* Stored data
——

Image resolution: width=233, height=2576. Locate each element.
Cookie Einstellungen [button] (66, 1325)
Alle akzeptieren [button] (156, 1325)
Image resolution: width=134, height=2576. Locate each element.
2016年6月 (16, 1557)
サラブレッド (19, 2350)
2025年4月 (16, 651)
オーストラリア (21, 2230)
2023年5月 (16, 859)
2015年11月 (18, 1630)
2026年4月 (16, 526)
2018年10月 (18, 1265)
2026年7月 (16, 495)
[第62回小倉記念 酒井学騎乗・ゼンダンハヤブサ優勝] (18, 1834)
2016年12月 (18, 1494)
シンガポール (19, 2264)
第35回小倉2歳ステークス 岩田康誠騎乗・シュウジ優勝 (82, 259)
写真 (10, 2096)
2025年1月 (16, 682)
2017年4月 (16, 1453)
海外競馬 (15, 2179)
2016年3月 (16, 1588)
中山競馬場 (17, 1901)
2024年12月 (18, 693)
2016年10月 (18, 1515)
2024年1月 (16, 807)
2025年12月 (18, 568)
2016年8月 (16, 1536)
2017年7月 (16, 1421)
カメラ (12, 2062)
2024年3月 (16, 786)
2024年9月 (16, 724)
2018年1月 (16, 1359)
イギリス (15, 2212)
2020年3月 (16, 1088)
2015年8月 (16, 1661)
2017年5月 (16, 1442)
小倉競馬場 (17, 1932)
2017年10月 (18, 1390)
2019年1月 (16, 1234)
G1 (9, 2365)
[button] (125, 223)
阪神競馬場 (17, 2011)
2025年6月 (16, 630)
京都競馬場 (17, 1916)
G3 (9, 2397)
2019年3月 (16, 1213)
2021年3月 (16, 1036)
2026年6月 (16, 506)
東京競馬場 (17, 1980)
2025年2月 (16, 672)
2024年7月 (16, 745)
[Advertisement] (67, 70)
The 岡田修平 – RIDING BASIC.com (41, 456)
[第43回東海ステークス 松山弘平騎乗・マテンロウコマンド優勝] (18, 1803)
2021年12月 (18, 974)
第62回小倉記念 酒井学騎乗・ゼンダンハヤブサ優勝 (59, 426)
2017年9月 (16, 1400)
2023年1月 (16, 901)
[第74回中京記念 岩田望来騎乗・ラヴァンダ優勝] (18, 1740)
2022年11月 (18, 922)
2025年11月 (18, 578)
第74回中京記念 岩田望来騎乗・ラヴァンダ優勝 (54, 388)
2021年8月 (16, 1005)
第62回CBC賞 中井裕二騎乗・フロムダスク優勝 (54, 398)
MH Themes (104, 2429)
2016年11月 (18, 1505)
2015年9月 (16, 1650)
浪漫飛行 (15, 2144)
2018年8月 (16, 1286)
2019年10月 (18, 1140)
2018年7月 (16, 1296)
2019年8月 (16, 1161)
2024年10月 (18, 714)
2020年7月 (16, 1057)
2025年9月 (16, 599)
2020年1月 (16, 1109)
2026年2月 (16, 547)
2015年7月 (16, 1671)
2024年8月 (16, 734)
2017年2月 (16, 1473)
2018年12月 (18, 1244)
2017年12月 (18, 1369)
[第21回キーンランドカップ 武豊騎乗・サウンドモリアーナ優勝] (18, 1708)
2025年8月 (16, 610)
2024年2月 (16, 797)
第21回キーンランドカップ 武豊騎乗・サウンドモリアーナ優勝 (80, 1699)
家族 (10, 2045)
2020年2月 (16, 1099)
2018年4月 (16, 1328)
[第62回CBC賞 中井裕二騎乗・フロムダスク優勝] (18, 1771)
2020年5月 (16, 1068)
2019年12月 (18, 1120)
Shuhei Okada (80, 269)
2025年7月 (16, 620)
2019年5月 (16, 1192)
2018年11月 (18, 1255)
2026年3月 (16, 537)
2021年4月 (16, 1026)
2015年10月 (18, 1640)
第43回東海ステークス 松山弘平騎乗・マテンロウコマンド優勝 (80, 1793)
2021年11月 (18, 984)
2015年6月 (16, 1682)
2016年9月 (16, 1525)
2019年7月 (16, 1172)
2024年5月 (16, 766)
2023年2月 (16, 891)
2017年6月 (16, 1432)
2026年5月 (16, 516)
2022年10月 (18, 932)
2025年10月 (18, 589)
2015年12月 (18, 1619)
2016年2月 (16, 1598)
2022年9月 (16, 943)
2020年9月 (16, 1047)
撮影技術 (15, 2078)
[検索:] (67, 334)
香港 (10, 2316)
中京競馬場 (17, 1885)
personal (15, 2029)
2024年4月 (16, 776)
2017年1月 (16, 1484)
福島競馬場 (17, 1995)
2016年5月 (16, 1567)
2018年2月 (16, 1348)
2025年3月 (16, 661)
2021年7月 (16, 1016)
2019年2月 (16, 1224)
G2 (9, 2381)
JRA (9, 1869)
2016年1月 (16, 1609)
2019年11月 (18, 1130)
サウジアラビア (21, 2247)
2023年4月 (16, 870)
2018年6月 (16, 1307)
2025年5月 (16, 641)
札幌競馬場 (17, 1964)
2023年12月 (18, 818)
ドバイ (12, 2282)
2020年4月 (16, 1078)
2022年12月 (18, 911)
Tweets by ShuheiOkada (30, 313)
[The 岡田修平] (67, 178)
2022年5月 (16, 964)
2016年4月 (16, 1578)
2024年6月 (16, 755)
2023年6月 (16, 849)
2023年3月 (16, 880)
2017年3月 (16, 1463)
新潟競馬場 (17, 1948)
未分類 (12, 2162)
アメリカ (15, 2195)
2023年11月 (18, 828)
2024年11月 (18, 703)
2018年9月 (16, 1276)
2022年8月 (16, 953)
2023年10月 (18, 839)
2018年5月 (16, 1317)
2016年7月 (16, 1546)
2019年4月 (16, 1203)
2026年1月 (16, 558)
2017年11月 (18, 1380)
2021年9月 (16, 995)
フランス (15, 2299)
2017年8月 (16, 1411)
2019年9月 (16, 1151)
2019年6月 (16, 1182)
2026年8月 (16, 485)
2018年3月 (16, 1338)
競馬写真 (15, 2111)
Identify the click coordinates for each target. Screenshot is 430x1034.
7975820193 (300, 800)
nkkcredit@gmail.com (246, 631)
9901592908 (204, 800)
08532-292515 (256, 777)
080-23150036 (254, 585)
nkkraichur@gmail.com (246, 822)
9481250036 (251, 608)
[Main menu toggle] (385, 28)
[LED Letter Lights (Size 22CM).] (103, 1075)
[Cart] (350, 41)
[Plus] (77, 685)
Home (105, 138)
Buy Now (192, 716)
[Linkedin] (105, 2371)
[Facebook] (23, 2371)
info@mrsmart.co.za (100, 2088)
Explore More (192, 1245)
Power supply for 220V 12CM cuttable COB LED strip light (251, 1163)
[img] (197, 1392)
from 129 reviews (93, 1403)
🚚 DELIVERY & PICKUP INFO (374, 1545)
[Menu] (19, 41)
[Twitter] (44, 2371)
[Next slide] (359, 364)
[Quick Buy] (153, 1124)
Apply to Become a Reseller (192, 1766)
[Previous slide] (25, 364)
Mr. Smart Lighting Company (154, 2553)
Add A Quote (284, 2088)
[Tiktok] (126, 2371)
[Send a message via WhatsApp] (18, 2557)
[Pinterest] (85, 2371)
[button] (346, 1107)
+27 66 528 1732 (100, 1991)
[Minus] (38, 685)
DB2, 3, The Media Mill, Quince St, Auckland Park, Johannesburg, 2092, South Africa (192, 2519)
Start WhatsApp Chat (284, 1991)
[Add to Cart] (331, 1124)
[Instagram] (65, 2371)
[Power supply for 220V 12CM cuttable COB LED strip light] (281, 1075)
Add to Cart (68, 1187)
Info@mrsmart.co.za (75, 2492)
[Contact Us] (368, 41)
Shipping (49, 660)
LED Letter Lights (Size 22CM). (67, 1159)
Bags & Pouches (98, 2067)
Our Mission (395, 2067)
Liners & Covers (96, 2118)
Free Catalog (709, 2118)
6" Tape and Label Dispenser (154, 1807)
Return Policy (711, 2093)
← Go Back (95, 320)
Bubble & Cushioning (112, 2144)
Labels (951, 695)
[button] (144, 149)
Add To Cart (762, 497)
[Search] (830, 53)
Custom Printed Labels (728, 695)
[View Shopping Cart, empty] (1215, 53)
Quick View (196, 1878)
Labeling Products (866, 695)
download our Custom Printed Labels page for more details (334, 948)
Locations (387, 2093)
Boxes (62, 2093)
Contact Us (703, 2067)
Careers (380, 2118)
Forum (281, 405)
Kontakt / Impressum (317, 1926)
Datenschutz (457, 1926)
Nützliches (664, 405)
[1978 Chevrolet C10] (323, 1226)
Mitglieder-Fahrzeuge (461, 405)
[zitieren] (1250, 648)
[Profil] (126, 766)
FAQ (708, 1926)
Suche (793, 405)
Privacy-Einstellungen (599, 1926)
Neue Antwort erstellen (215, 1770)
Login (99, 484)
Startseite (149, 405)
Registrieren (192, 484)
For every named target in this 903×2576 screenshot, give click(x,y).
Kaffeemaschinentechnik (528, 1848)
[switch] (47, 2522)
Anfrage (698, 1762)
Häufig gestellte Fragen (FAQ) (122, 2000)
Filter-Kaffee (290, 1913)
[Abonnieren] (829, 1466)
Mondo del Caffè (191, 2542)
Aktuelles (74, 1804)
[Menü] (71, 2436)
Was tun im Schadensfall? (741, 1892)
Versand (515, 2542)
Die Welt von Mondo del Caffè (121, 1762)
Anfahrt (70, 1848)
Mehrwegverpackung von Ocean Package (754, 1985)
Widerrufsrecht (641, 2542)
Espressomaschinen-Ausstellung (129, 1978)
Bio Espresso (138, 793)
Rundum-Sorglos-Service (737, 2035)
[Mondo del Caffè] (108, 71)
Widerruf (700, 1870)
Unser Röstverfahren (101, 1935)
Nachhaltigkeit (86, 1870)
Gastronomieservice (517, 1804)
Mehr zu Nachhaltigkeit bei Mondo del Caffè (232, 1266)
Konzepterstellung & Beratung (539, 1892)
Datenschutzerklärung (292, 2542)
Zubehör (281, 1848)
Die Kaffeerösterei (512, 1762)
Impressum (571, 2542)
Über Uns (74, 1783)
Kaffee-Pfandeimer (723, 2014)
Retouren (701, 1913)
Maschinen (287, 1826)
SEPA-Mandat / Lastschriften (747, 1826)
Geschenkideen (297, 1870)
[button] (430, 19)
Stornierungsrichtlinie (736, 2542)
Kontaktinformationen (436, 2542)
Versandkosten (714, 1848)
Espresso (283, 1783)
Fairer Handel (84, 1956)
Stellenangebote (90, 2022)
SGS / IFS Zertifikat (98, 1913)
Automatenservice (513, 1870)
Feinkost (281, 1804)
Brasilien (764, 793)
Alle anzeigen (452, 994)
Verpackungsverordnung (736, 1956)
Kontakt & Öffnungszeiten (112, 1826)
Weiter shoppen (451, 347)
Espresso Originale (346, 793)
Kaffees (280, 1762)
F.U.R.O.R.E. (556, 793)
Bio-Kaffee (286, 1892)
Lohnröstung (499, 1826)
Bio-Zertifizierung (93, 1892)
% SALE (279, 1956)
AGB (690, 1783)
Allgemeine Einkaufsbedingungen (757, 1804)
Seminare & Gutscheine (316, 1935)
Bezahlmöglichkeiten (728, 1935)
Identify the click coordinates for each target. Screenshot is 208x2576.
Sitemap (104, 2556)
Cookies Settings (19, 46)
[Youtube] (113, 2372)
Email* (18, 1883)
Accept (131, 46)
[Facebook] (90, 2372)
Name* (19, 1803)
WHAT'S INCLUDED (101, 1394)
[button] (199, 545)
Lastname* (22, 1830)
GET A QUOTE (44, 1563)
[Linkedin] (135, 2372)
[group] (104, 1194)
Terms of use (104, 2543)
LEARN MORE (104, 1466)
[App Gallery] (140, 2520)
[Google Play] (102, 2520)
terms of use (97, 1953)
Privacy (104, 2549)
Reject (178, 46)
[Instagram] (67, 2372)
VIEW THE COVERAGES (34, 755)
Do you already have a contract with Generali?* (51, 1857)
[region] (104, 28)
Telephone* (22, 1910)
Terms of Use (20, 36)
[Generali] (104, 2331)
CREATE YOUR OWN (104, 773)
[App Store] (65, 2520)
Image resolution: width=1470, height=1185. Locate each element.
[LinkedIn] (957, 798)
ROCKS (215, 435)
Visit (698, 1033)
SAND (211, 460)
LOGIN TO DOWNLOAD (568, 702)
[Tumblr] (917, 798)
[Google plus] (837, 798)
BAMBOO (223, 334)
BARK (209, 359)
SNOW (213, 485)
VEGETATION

——

* Your goal
Print again the lines of the entries above that fall between the line holding "1732 (100, 1991)" and the line holding "Registrieren (192, 484)", inclusive, exactly as they stand.

* Solution for this task
+27 66 528 1732 (100, 1991)
[Minus] (38, 685)
DB2, 3, The Media Mill, Quince St, Auckland Park, Johannesburg, 2092, South Africa (192, 2519)
Start WhatsApp Chat (284, 1991)
[Add to Cart] (331, 1124)
[Instagram] (65, 2371)
[Power supply for 220V 12CM cuttable COB LED strip light] (281, 1075)
Add to Cart (68, 1187)
Info@mrsmart.co.za (75, 2492)
[Contact Us] (368, 41)
Shipping (49, 660)
LED Letter Lights (Size 22CM). (67, 1159)
Bags & Pouches (98, 2067)
Our Mission (395, 2067)
Liners & Covers (96, 2118)
Free Catalog (709, 2118)
6" Tape and Label Dispenser (154, 1807)
Return Policy (711, 2093)
← Go Back (95, 320)
Bubble & Cushioning (112, 2144)
Labels (951, 695)
[button] (144, 149)
Add To Cart (762, 497)
[Search] (830, 53)
Custom Printed Labels (728, 695)
[View Shopping Cart, empty] (1215, 53)
Quick View (196, 1878)
Labeling Products (866, 695)
download our Custom Printed Labels page for more details (334, 948)
Locations (387, 2093)
Boxes (62, 2093)
Contact Us (703, 2067)
Careers (380, 2118)
Forum (281, 405)
Kontakt / Impressum (317, 1926)
Datenschutz (457, 1926)
Nützliches (664, 405)
[1978 Chevrolet C10] (323, 1226)
Mitglieder-Fahrzeuge (461, 405)
[zitieren] (1250, 648)
[Profil] (126, 766)
FAQ (708, 1926)
Suche (793, 405)
Privacy-Einstellungen (599, 1926)
Neue Antwort erstellen (215, 1770)
Login (99, 484)
Startseite (149, 405)
Registrieren (192, 484)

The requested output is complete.